Thursday, February 5, 2015

Idempotence, Hysteresis and Determinism

Three terms that seem to cause confusion: Idempotence, Hysteresis and Deterministic. The subject came up during my webcast on the Five Kinds of Python Functions. We can use all three terms to describe a function. Two of them are relevant to common design questions in software. The third is a higher-order architectural consideration, and not really part of writing a function definition in Python.

Idempotent -- narrowly defined --  means that f(f(x)) = f(x). In computer science, the meaning is stretched so that we can distinguish functions like random number generators from other functions. A random number generator (Python's random.random(), for example) is not idempotent. It returns a different result each time it's called. Many other functions are idempotent because they always return the same result given the same arguments. The functions in Python's os module are not idempotent. The results change based on external events.

Hysteresis is memory of previous events. A random number generator may have some hidden hysteresis so that it can return the next value in it's random sequence. Note that os.random() is explicitly based on /dev/random; it involves hysteresis where entropy is accumulated. A function that has an internal memoization cache has hysteresis; it will compute subsequent results more quickly after having memorized previous results.

Most functions are simply idempotent and don't generally involve any hysteresis. The result value is a  fixed mapping from the argument values.

A memoization cache preserves idempotence while adding hysteresis. The functools.lru_cache decorator, for example, adds hysteresis to an otherwise idempotent function. The result value still reflects a fixed mapping.

A random number generator cannot have idempotence; it will leverage hysteresis. We should think of a random number generator as an iterator through a sequence of numbers. Given a seed, the sequence is entirely fixed. Between any two numbers, it's very difficult to predict one from the other without also knowing the hidden seed value.

Unrelated Concept

We use idempotence and hysteresis to describe programming language features. These features are entirely deterministic.  There's no room for arbitrary, undefined, unpredictable behavior. Any non-determinism needs to be very tightly boxed in by otherwise deterministic programming constructs.

When writing a Python function, we assume that the language is deterministic. Without this assumption, it's hard to conceive of what the language would be like. What if statements were executed out of the order we wrote them?

External events -- interrupts and the like -- are non-deterministic. They can happen at any time, with no relationship to what's going on inside the software world. Inside the software world, however, we expect that everything is deterministic. This means that a server must always cope with non-deterministic request ordering. Once request processing starts, however, we generally rely on essential non-deterministic software to process the results perfectly consistently.

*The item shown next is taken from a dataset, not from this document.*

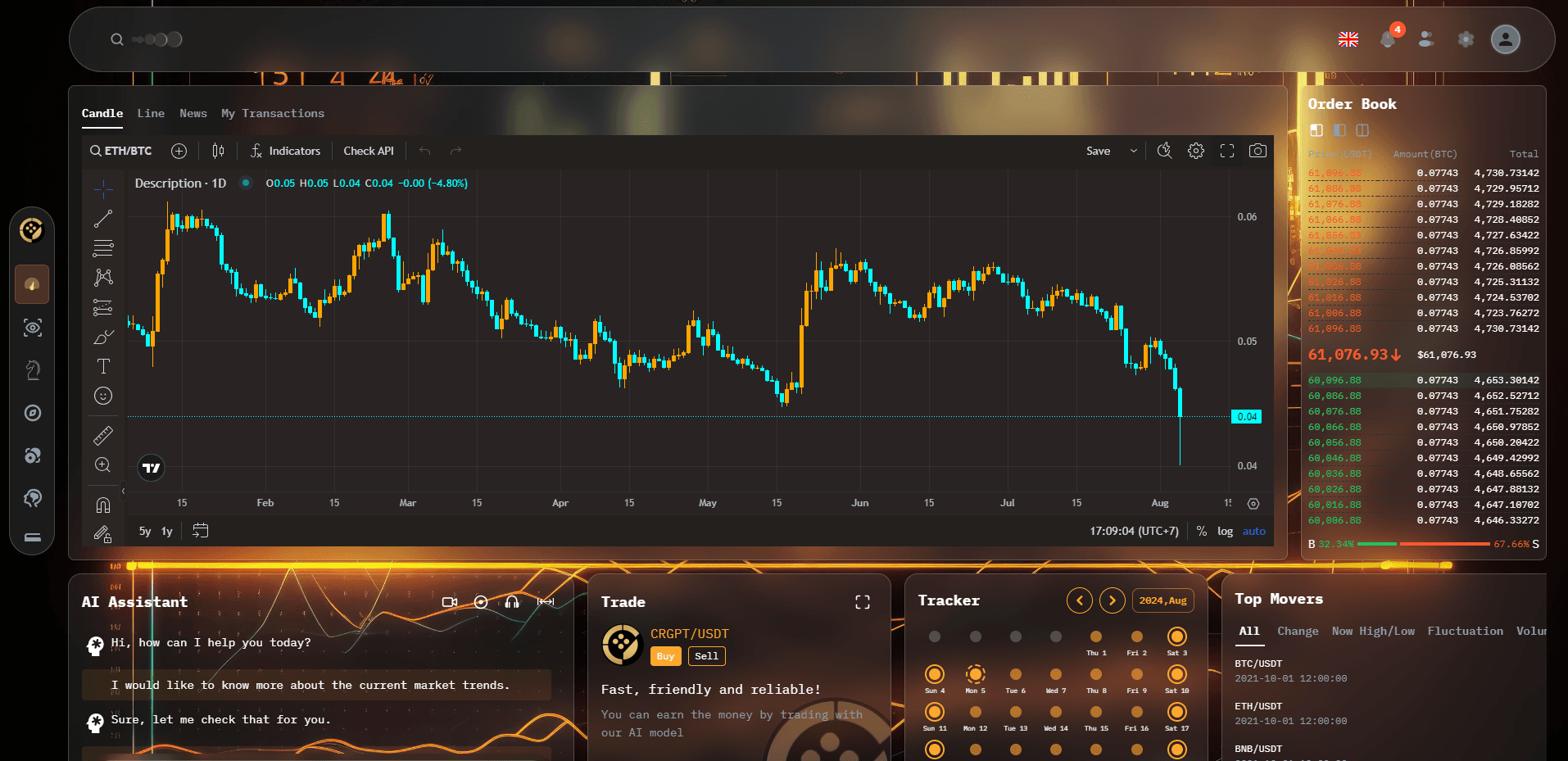
Task: Select the emoji annotation tool
Action: pyautogui.click(x=103, y=396)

An important example of bounded non-determinism is in Dijksta's hypothetical programming language described in A Discipline of Programming. Here there is explicit non-determinism among the "elif" and "eldo" clauses. The selection among true alternatives was specifically non-deterministic. Indeed, an evil demon would always strive to select the worst possible choice. There was no "first one that's true" kind of silliness that would allow certain kind of logic errors to survive.

A multiprocessing application leverages the OS to keep all processes separate. Each process can then operate deterministically. Any non-determistic OS events are concealed from the process by the normal OS libraries that generally queue up events into buffers.

A multithreaded application, however, has to use some kind of explicit synchronization to handle the inherent non-determinism of thread scheduling. Thread libraries make no guarantees about the exact sequence of operations between threads; the execution is non-deterministic between threads.

For real fun, read about the non-deterministic memory write orders. The Data Race article from Intel is illuminating. Google "non-deterministic memory write order" for interesting reading on how processors have gotten -- perhaps -- too complex to be completely trustworthy.

This is different, also, from "arbitrary." A word that describes how the C language deals with constructs like a[i]= i++;. There are two unrelated state changes that happen in this statement. The order of those two things is best described as "arbitrary." It's deterministic. But it's not well defined by the language. Depending on the compiler and optimization settings, it will be entirely fixed. A function that uses these constructs could be idempotent. However, the outcome can vary from compiler to compiler and optimization setting to optimization setting. This kind of thing is devoutly to be avoided. It's presence is a less-than-ideal language design choice; writing software around a bad language feature is simply inexcusable.